Pieces of a Pulverizer? Sediment fragments may be from killer space rock

Scientists sifting through ancient sediments laid down just after Earth’s most devastating episode of extinctions may have found minuscule fragments of the massive extraterrestrial object suspected to have caused the catastrophe.

About 250 million years ago, at the end of the Permian period, 95 percent of the species in the oceans and 70 percent of those on land went extinct (SN: 2/1/97, p. 74). That makes the famous mass extinction that wiped out the dinosaurs some 65 million years ago seem like a minor die-off. Previous chemical analyses of some gases and other matter in sediments deposited during the transition between the Permian and Triassic periods suggest that these materials came from outer space (SN: 2/24/01, p. 116: Extinctions Tied to Impact from Space). Now, researchers examining the same sediments have extracted microscopic fragments of metals and minerals that also bear an extraterrestrial fingerprint.

The samples that scientists analyzed were excavated from a 25-centimeter-thick, clay-rich layer at Antarctica’s Graphite Peak, says Asish R. Basu, a geochemist at the University of Rochester in New York. Researchers used magnets and ultrasound to extract dozens of magnetic particles from the powdery material.

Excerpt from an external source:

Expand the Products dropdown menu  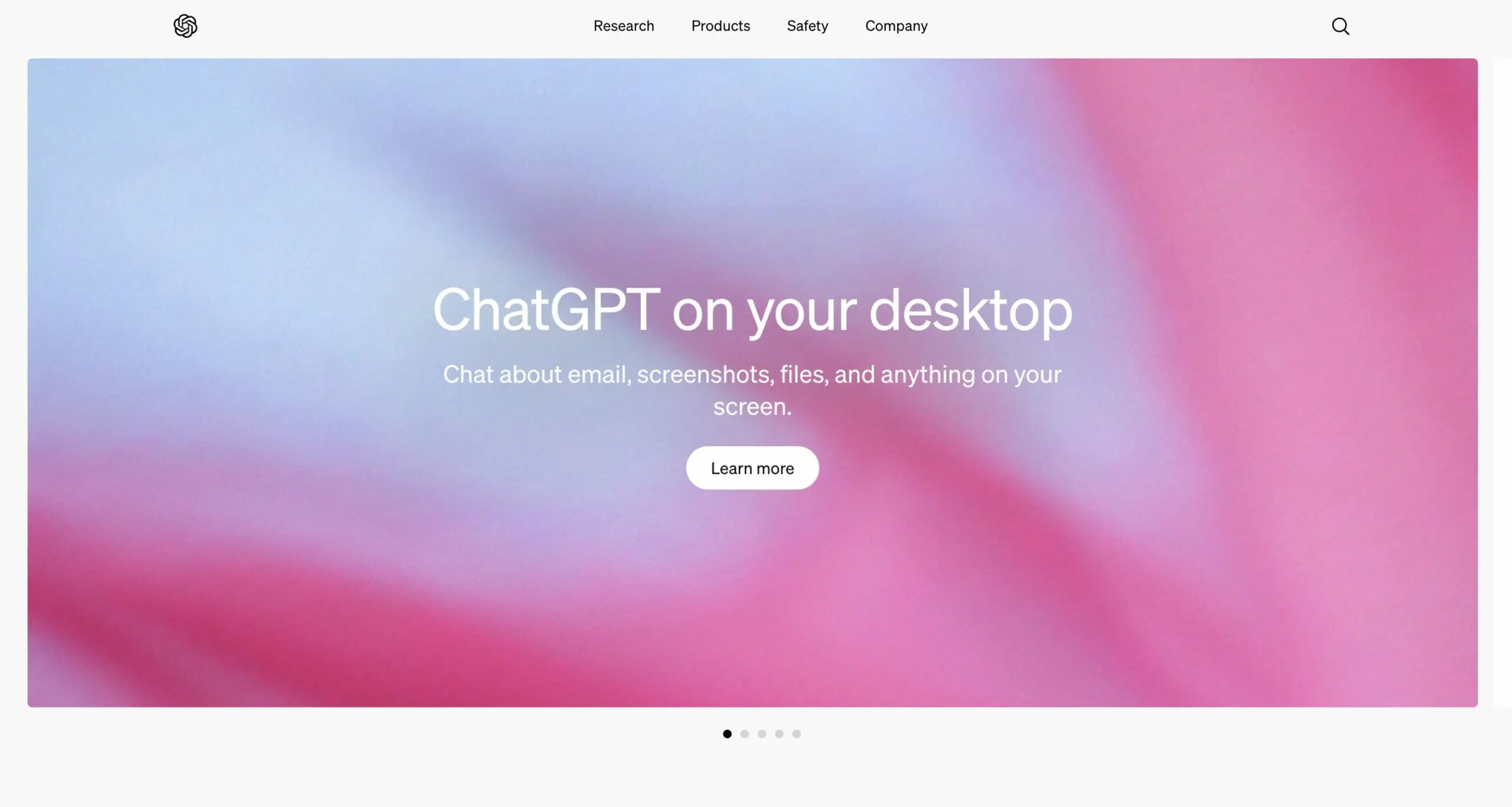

Many of the particles contain iron- and nickel-rich oxide and sulfide minerals, as well as small grains of silicates, says Basu. The chemical composition of the grains in these mixed-mineral particles–including their low concentration of iron oxide and high ratio of manganese to iron–strongly suggests that the minerals didn’t crystallize on Earth. Such a chemical mix is found only in a type of meteorite that formed about 4.5 billion years ago, soon after our solar system began to coalesce, Basu notes. He and his colleagues report their research in the Nov. 21 Science.

The team’s findings could be additional evidence that the impact of an extraterrestrial object caused the Permian extinctions, says Michael R. Rampino of New York University.

The magnetic fragments that Basu and his team found “clearly are little pieces of meteorite,” Rampino says, but he cautions that they could be part of the normal flux of micrometeorites that fall to Earth. Basu counters that similar fragments don’t show up in the coal bed that lies just below the clay-rich stratum, so the bits of ancient meteorite aren’t part of that everyday accumulation.

Bits of iron similar in size and shape to those found in Antarctica have turned up elsewhere in sediments that mark the end of the Permian period, including some formerly deep-sea accumulations now found on land in Japan and in some Chinese deposits that had accrued in shallow water. Rampino suggests that regardless of the source of the Antarctic fragments, their fall to Earth 250 million years ago was part of a worldwide phenomenon that may or may not have been cataclysmic.